[Extracted data entries]
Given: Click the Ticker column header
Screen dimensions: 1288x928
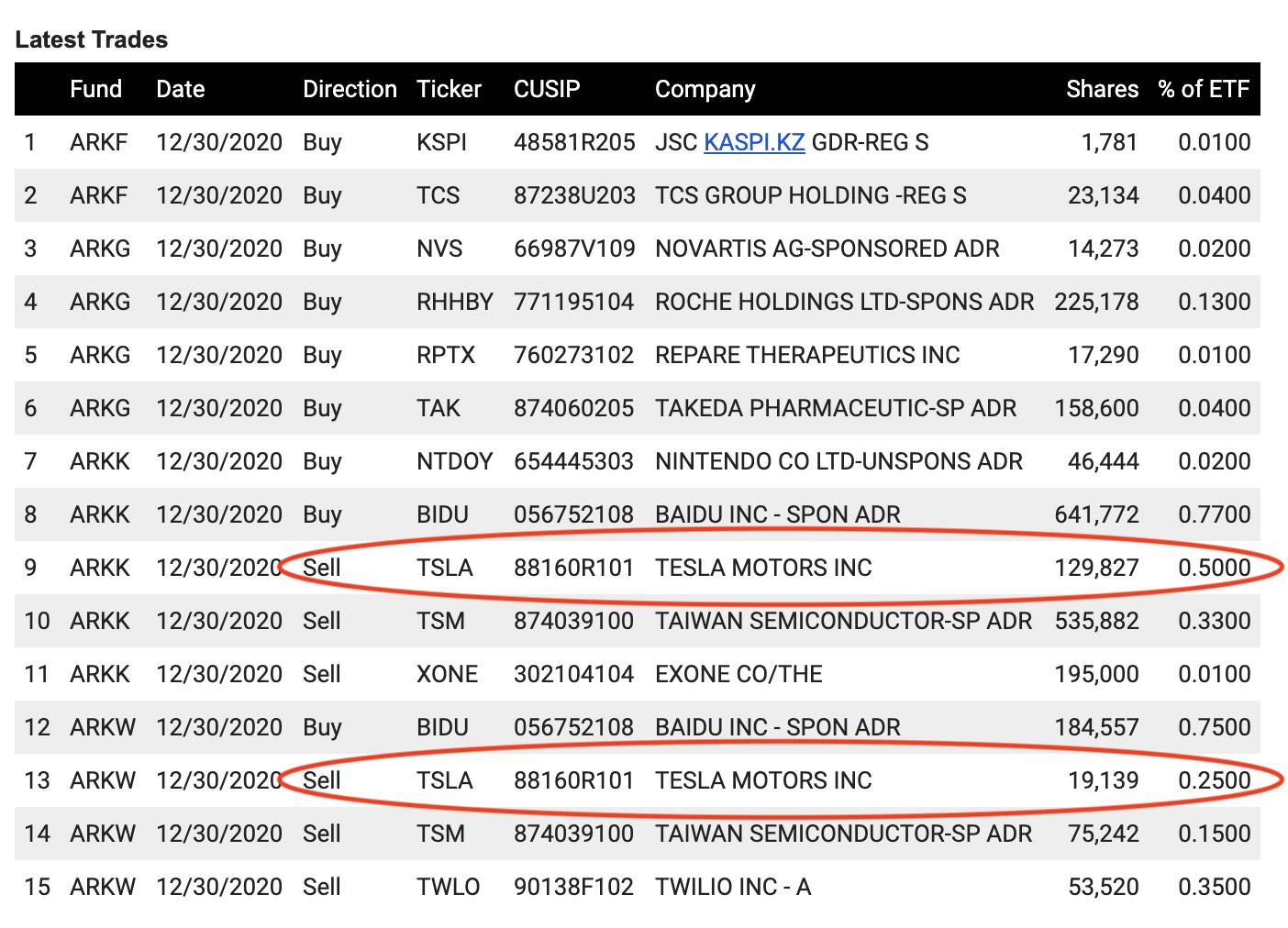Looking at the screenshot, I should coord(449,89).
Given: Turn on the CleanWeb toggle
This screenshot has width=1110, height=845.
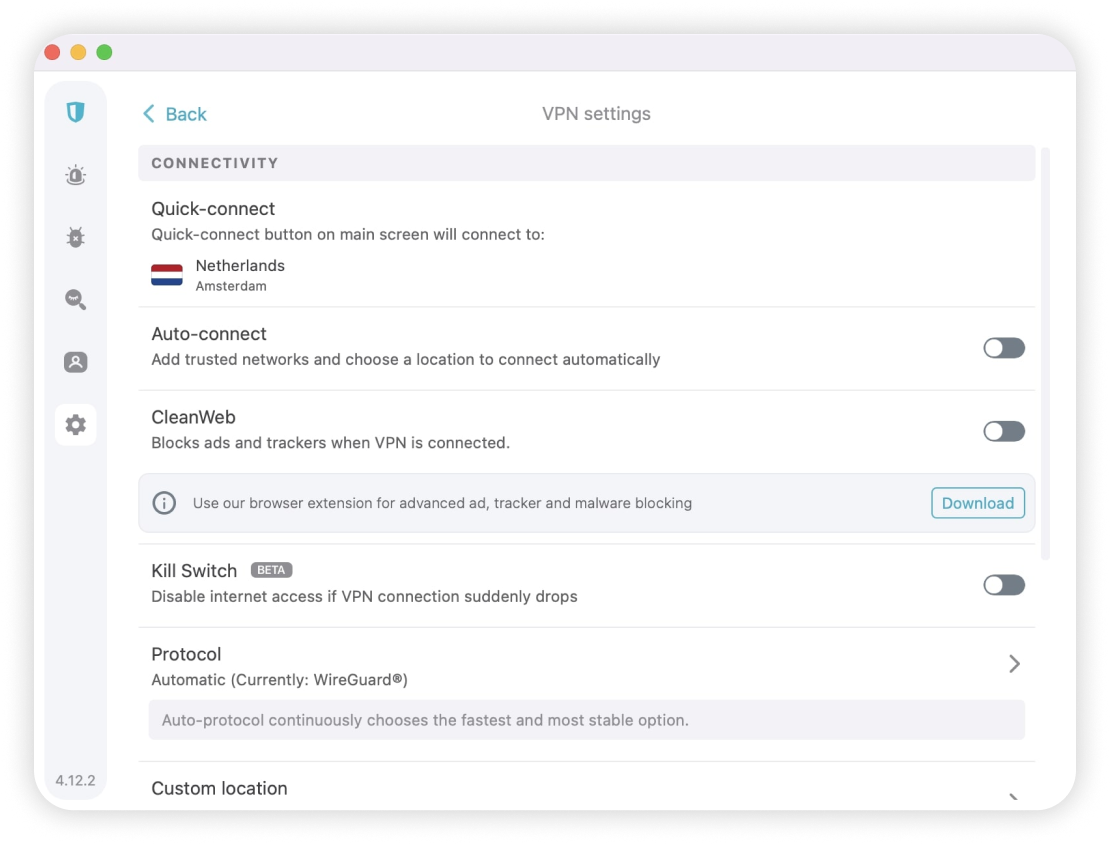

→ **Required work**
Reproduce all the records verbatim, excluding images.

→ **Solution to the problem**
Given: Click the Ticker column header
Screen dimensions: 1288x928
Looking at the screenshot, I should coord(449,89).
Given: Turn on the CleanWeb toggle
This screenshot has width=1110, height=845.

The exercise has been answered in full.